▶ WHAT IS EXPECTED: Word for word, reproduce every line of the data.

[Opening RECORDS PROVIDED section]

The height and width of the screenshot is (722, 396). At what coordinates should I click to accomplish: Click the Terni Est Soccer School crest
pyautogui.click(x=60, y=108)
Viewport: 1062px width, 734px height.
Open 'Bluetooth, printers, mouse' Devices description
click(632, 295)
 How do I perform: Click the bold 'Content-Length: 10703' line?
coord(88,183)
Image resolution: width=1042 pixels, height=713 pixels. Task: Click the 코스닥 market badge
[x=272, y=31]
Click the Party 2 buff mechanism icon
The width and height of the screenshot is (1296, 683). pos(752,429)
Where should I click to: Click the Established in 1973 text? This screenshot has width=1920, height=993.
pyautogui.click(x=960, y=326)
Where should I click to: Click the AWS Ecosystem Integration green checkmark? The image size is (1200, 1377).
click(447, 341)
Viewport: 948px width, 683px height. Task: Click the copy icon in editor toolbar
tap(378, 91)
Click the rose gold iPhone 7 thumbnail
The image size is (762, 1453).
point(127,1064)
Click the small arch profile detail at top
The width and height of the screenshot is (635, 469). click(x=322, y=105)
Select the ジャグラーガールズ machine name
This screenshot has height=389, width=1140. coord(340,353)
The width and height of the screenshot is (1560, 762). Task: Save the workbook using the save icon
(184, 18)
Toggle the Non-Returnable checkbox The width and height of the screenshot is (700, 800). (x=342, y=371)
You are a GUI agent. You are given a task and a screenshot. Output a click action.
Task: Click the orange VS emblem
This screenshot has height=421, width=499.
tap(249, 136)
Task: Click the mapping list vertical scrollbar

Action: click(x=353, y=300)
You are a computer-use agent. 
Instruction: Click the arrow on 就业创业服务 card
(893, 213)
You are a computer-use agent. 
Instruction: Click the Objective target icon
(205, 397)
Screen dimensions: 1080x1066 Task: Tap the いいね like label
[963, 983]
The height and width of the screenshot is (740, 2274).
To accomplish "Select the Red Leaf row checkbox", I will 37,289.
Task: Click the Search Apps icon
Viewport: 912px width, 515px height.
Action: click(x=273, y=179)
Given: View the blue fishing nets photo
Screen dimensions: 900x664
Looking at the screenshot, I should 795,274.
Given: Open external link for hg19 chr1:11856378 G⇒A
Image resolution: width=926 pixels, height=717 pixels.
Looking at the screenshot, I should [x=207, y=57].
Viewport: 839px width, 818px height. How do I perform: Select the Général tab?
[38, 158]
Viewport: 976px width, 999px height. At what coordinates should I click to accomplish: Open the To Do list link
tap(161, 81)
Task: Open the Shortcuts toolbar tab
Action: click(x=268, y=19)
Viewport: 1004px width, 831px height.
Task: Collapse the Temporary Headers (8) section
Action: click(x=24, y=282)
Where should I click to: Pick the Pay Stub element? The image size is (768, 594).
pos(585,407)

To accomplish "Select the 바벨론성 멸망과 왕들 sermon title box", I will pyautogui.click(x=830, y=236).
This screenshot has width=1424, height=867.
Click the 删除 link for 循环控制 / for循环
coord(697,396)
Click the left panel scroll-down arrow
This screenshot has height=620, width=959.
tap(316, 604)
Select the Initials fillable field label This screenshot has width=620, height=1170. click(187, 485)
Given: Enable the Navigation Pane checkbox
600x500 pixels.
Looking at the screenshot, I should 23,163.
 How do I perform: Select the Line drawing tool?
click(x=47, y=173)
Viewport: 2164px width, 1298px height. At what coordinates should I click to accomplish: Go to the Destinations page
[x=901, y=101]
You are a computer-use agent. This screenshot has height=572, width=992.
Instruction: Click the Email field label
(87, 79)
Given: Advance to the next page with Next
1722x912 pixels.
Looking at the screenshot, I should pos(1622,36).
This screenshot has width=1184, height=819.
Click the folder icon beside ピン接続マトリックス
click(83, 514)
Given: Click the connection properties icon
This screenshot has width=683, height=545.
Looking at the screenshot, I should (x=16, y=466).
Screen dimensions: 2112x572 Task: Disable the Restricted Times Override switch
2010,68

[Closing RECORDS PROVIDED section]

▶ RESPONSE BELOW:
The height and width of the screenshot is (722, 396). At what coordinates should I click to accomplish: Click the Terni Est Soccer School crest
pyautogui.click(x=60, y=108)
Viewport: 1062px width, 734px height.
Open 'Bluetooth, printers, mouse' Devices description
click(632, 295)
 How do I perform: Click the bold 'Content-Length: 10703' line?
coord(88,183)
Image resolution: width=1042 pixels, height=713 pixels. Task: Click the 코스닥 market badge
[x=272, y=31]
Click the Party 2 buff mechanism icon
The width and height of the screenshot is (1296, 683). pos(752,429)
Where should I click to: Click the Established in 1973 text? This screenshot has width=1920, height=993.
pyautogui.click(x=960, y=326)
Where should I click to: Click the AWS Ecosystem Integration green checkmark? The image size is (1200, 1377).
click(447, 341)
Viewport: 948px width, 683px height. Task: Click the copy icon in editor toolbar
tap(378, 91)
Click the rose gold iPhone 7 thumbnail
The image size is (762, 1453).
point(127,1064)
Click the small arch profile detail at top
The width and height of the screenshot is (635, 469). click(x=322, y=105)
Select the ジャグラーガールズ machine name
This screenshot has height=389, width=1140. coord(340,353)
The width and height of the screenshot is (1560, 762). Task: Save the workbook using the save icon
(184, 18)
Toggle the Non-Returnable checkbox The width and height of the screenshot is (700, 800). (x=342, y=371)
You are a GUI agent. You are given a task and a screenshot. Output a click action.
Task: Click the orange VS emblem
This screenshot has height=421, width=499.
tap(249, 136)
Task: Click the mapping list vertical scrollbar

Action: click(x=353, y=300)
You are a computer-use agent. 
Instruction: Click the arrow on 就业创业服务 card
(893, 213)
You are a computer-use agent. 
Instruction: Click the Objective target icon
(205, 397)
Screen dimensions: 1080x1066 Task: Tap the いいね like label
[963, 983]
The height and width of the screenshot is (740, 2274).
To accomplish "Select the Red Leaf row checkbox", I will 37,289.
Task: Click the Search Apps icon
Viewport: 912px width, 515px height.
Action: click(x=273, y=179)
Given: View the blue fishing nets photo
Screen dimensions: 900x664
Looking at the screenshot, I should 795,274.
Given: Open external link for hg19 chr1:11856378 G⇒A
Image resolution: width=926 pixels, height=717 pixels.
Looking at the screenshot, I should [x=207, y=57].
Viewport: 839px width, 818px height. How do I perform: Select the Général tab?
[38, 158]
Viewport: 976px width, 999px height. At what coordinates should I click to accomplish: Open the To Do list link
tap(161, 81)
Task: Open the Shortcuts toolbar tab
Action: click(x=268, y=19)
Viewport: 1004px width, 831px height.
Task: Collapse the Temporary Headers (8) section
Action: click(x=24, y=282)
Where should I click to: Pick the Pay Stub element? The image size is (768, 594).
pos(585,407)

To accomplish "Select the 바벨론성 멸망과 왕들 sermon title box", I will pyautogui.click(x=830, y=236).
This screenshot has width=1424, height=867.
Click the 删除 link for 循环控制 / for循环
coord(697,396)
Click the left panel scroll-down arrow
This screenshot has height=620, width=959.
tap(316, 604)
Select the Initials fillable field label This screenshot has width=620, height=1170. click(187, 485)
Given: Enable the Navigation Pane checkbox
600x500 pixels.
Looking at the screenshot, I should 23,163.
 How do I perform: Select the Line drawing tool?
click(x=47, y=173)
Viewport: 2164px width, 1298px height. At what coordinates should I click to accomplish: Go to the Destinations page
[x=901, y=101]
You are a computer-use agent. This screenshot has height=572, width=992.
Instruction: Click the Email field label
(87, 79)
Given: Advance to the next page with Next
1722x912 pixels.
Looking at the screenshot, I should pos(1622,36).
This screenshot has width=1184, height=819.
Click the folder icon beside ピン接続マトリックス
click(83, 514)
Given: Click the connection properties icon
This screenshot has width=683, height=545.
Looking at the screenshot, I should (x=16, y=466).
Screen dimensions: 2112x572 Task: Disable the Restricted Times Override switch
2010,68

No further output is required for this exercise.